**Exercises**
- 1) From the article on SIP investing during market dips, return the passage starting at "A SIP investor" and ending at "portfolio looks red.", copied word for word.
- 2) Take the article on SIP investing during market dips further, picking up after its last sentence.
** Opening Study text block **
Market Crash? Why Your SIP Is Safer Than You
Stock markets have taken a sharp dip lately, worrying many investors. But if you look at returns over 5 years, adjust for currency moves, and compare India with global markets, the picture is much less scary. For regular SIP investors, short-term pain often sets the stage for stronger long-term gains. Here's what the numbers really mean for your money.
A SIP investor who stayed invested through the 2020 COVID crash — when the Sensex fell nearly 38% in weeks — would have more than doubled their money by 2024. That's the power of not pressing pause on your ₹5,000 monthly SIP.
Despite short-term volatility, most diversified equity SIPs held for 5+ years have delivered double-digit returns — meaning your long-term wealth is likely intact even if your current portfolio looks red.
Key Takeaways
Don't stop your SIP: Pausing or redeeming during a correction locks in losses. Continuing your SIP means you buy more units at lower prices — this is called rupee cost averaging and it works in your favour over time.
** Closing Study text block **
** Opening Raw data block **
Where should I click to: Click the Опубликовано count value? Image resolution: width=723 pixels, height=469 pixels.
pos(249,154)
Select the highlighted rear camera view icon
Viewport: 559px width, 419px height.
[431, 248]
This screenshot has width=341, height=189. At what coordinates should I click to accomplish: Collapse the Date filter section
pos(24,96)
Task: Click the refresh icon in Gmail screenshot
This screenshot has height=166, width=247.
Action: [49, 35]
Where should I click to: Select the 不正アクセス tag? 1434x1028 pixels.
** Closing Raw data block **
** Opening Raw data block **
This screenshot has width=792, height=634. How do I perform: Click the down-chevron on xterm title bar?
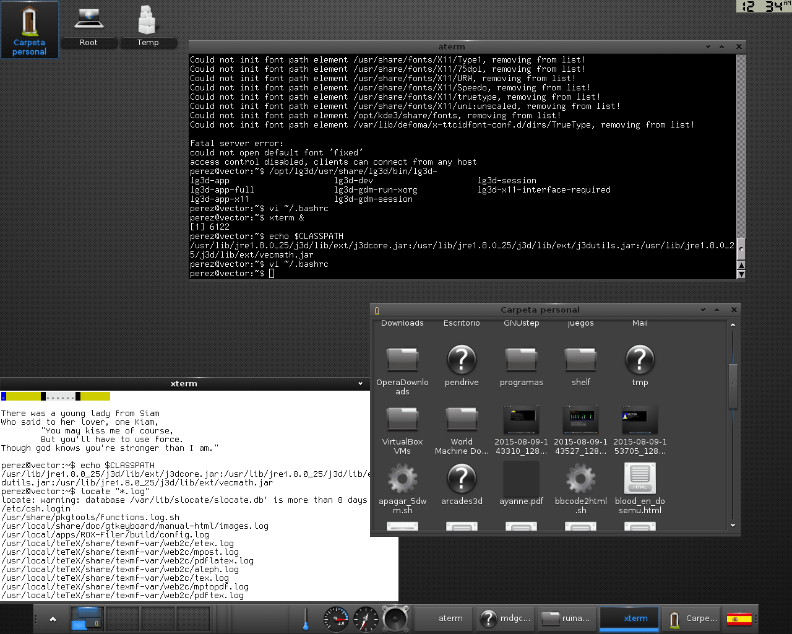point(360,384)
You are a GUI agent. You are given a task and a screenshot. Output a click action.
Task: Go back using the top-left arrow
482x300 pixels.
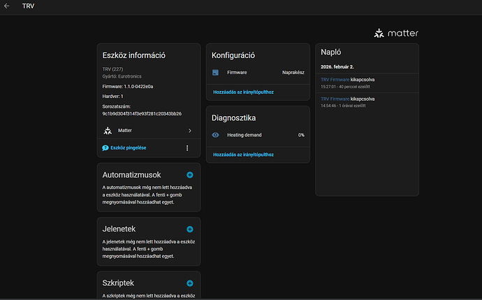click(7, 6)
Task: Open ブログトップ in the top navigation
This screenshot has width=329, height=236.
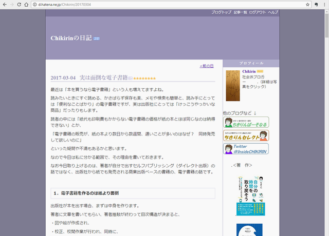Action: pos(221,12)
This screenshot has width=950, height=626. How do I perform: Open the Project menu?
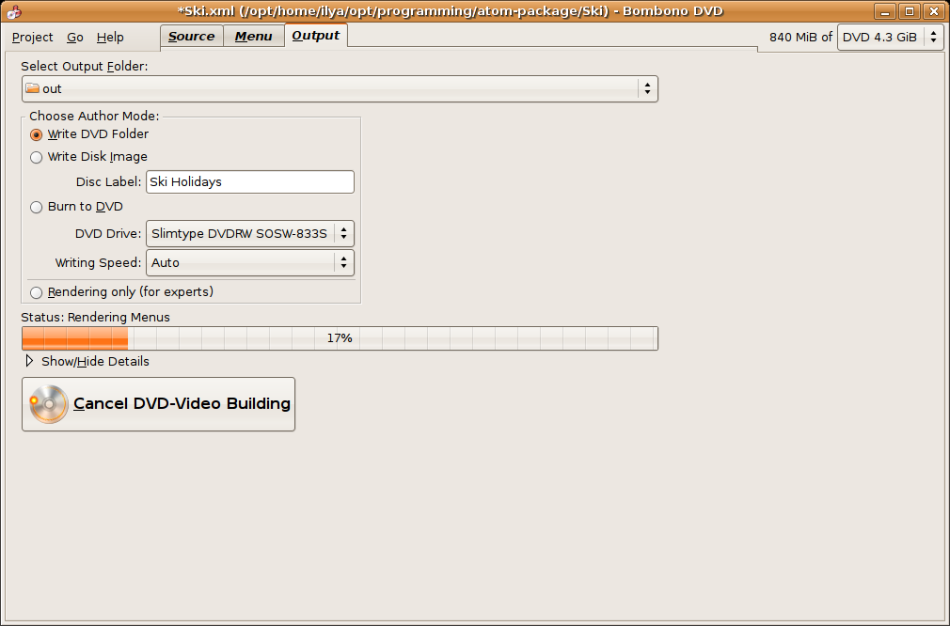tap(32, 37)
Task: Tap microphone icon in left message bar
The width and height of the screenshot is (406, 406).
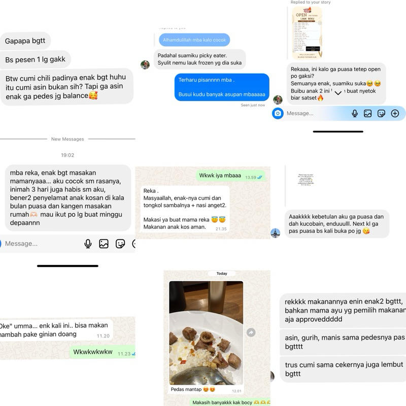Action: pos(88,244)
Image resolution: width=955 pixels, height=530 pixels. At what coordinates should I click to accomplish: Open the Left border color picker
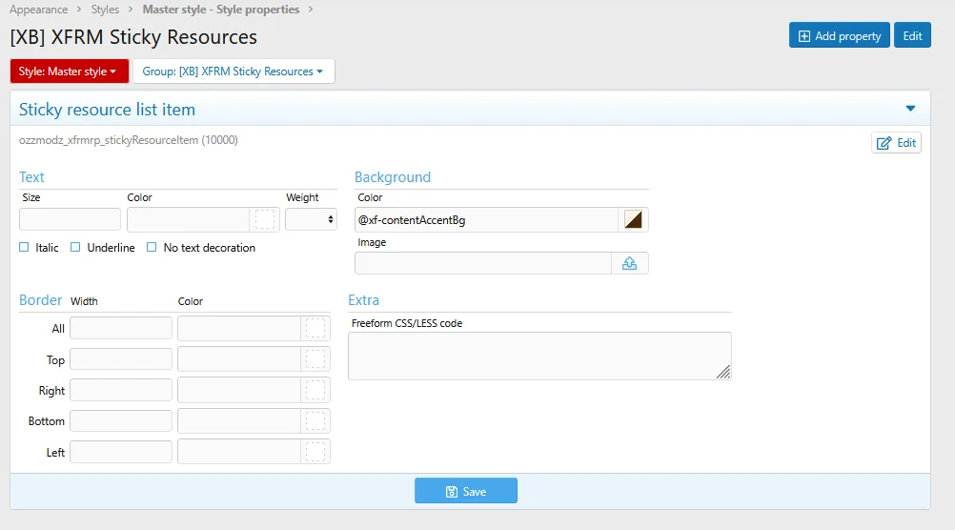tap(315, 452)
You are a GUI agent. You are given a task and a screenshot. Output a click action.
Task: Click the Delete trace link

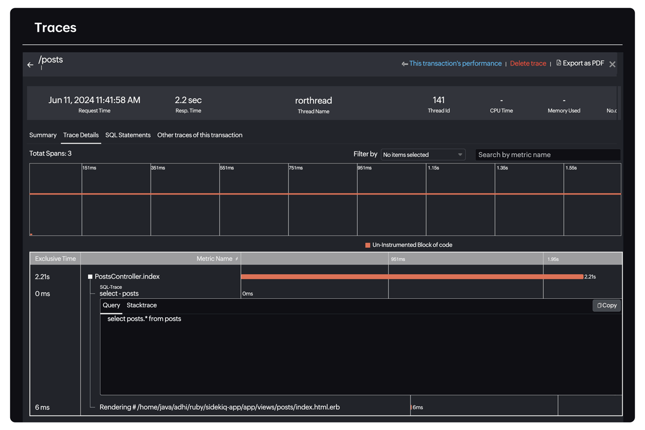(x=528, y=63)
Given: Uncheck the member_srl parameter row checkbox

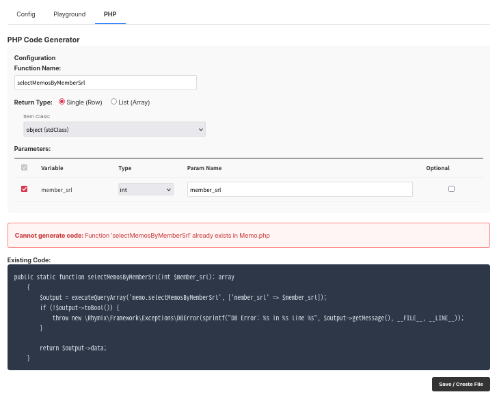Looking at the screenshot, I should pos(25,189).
** Closing Raw data block **
** Opening Raw data block **
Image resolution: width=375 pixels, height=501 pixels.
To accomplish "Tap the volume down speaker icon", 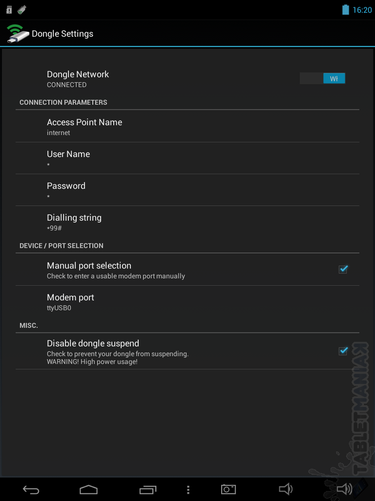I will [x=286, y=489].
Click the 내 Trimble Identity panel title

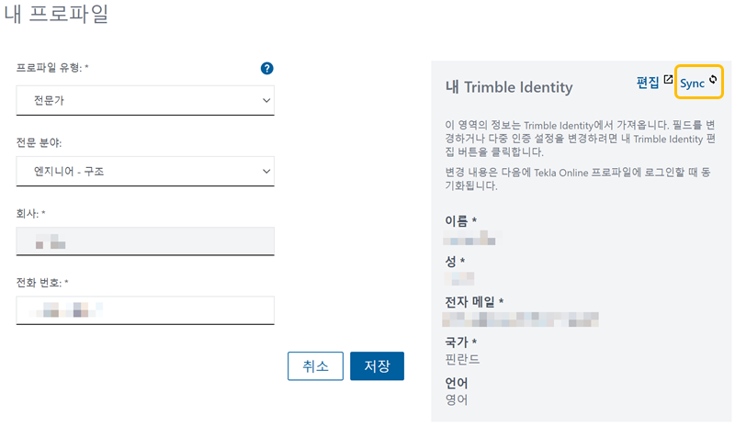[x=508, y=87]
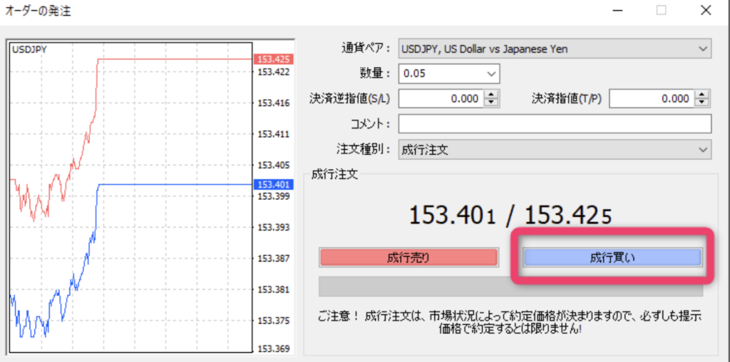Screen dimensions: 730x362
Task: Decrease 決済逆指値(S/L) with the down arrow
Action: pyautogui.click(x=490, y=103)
** Closing Raw data block **
**Answers for each item**
- 1)
A SIP investor who stayed invested through the 2020 COVID crash — when the Sensex fell nearly 38% in weeks — would have more than doubled their money by 2024. That's the power of not pressing pause on your ₹5,000 monthly SIP.
Despite short-term volatility, most diversified equity SIPs held for 5+ years have delivered double-digit returns — meaning your long-term wealth is likely intact even if your current portfolio looks red.

- 2)
Review your asset allocation, not your returns: If a market dip is making you anxious, it's a sign your equity exposure may be too high for your risk appetite. Shift some future investments to balanced advantage or hybrid funds rather than exiting entirely.
Use this correction to top up, not bail out: If you have surplus savings sitting in a low-interest account, a market correction is historically one of the better entry points for a lump sum investment into a diversified index fund or large-cap mutual fund.
Market corrections feel terrible in the moment. You open your mutual fund app, see a sea of red, and the urge to hit 'redeem' is very real. But before you do anything, it helps to zoom out and look at what the actual numbers say over a longer horizon.
India's equity markets have historically delivered strong 5-year rolling returns even when individual years looked brutal. The Sensex has crossed multiple 30–40% single-year corrections since 2000 — dot-com bust, the 2008 global financial crisis, demonetisation, COVID — and yet a patient SIP investor has come out ahead each time. The current correction, however sharp it feels, fits a pattern that long-term data has seen before.
There's also a currency angle that most retail investors miss. When global investors sell Indian stocks, the rupee often weakens. But for an Indian investor holding rupee-denominated mutual funds, the currency effect is actually neutral — you're not exposed to dollar swings the way a foreign investor is. This makes Indian equities relatively less risky for you than the headlines suggest.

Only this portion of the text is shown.